Secondo un nuovo studio condotto sui topi, due gruppi di cellule cerebrali competono per promuovere la persistenza o la scomparsa di ricordi traumatici. I risultati potrebbero fornire importanti informazioni sulle condizioni umane come il disturbo da stress post-traumatico (PTSD), i disturbi d’ansia e problemi associati come il disturbo da uso di alcol (AUD) che possono derivare dalla persistenza di ricordi traumatici. La nuova ricerca, guidata dagli scienziati dell’Istituto nazionale per l’abuso di alcol e l’alcolismo (NIAAA), parte del National Institutes of Health, e dai loro colleghi in Svizzera, è riportata sulla rivista Nature.

“Nel tempo, l’angoscia di aver subito un trauma diminuirà per alcune persone, poiché i ricordi del trauma cesseranno di provocare una risposta spaventosa”, afferma il direttore della NIAAA, il dott.
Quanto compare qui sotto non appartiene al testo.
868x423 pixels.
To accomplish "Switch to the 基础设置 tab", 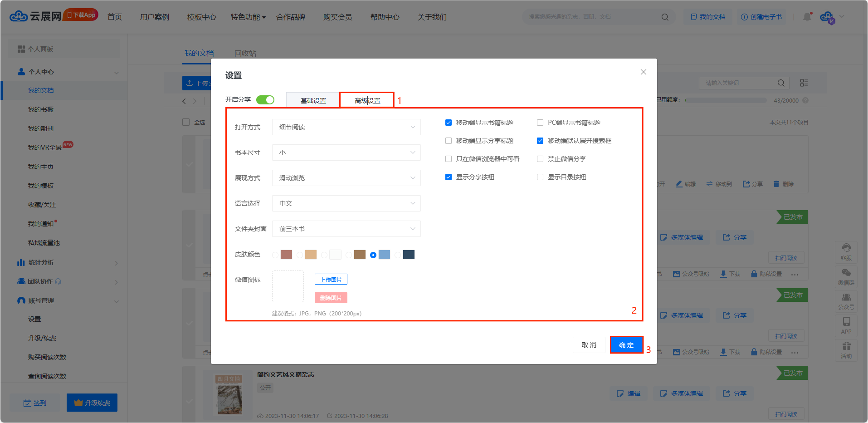I will pos(313,100).
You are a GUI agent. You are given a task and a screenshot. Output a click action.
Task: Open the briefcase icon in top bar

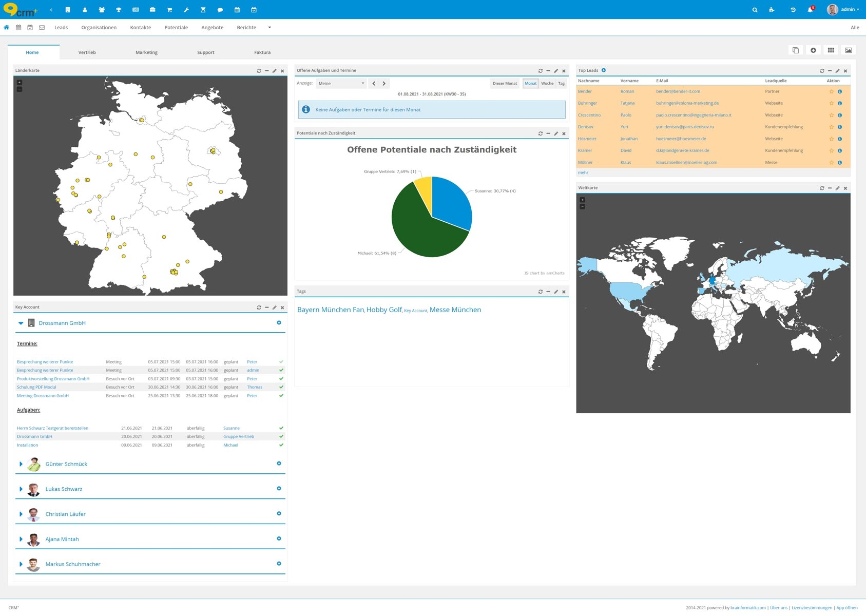point(152,10)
George F. Koob. “Per altre persone che hanno subito un trauma, tuttavia, i ricordi paurosi persistono e possono influire negativamente sulla loro capacità di impegnarsi nelle attività quotidiane. Questi ricordi paurosi possono continuare anche se una persona può incontrare ripetutamente segnali associati a un’esperienza traumatica senza alcun danno. L’attuale studio fa luce sui circuiti neurali specifici che possono essere alla base della persistenza e dell’estinzione di ricordi paurosi associati al trauma “.

Pubblicità e progresso

Scienziati guidati da Andrew Holmes, Ph.D., capo del Laboratorio di neuroscienze comportamentali e genomiche della NIAAA, hanno esaminato gruppi di neuroni, noti come cellule intercalate o ITC, che sono strettamente legati all’amigdala del topo. Trovato in profondità nei lobi temporali del cervello dei mammiferi, l’amigdala è ben noto come hub per l’elaborazione delle emozioni. È quindi un probabile attore nei sistemi cerebrali che sono alla base della formazione di ricordi paurosi associati a determinati segnali ambientali e all’estinzione riuscita di quei ricordi quando gli stessi segnali in seguito non prevedono alcun danno.
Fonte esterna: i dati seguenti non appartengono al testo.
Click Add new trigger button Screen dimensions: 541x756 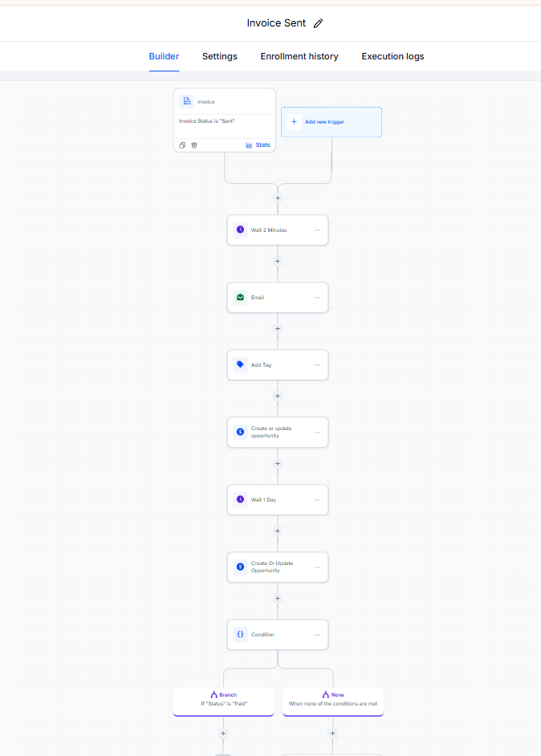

In una serie di studi comportamentali di imaging cerebrale e neurofisiologia in vivo, gli scienziati della NIAAA hanno collaborato con ricercatori negli Stati Uniti, in Svizzera e in Germania per valutare i potenziali ruoli degli ITC quando i topi hanno imparato ad associare un segnale (ad esempio, un suono) con un piede- shock (un evento che induce paura), e poi estinto l’associazione non accoppiando più la stecca con un foot-shock.
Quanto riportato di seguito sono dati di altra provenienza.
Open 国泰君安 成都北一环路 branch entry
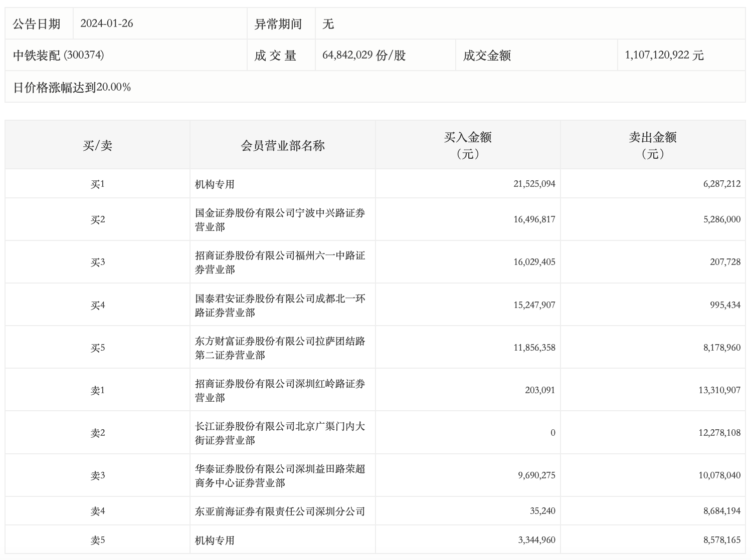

I ricercatori hanno scoperto che due distinti cluster ITC promuovono una risposta alla paura o l’estinzione dell’associazione cue / foot-shock. Hanno inoltre rivelato che i cluster competono efficacemente tra loro, attraverso un processo noto come inibizione sinaptica reciproca, per determinare la forza relativa di ogni memoria e, quindi, il livello di comportamento difensivo mostrato dall’animale. Lo studio ha anche dimostrato che i cluster ITC hanno connessioni a lungo raggio con regioni note che regolano la paura nel mesencefalo e nella corteccia prefrontale.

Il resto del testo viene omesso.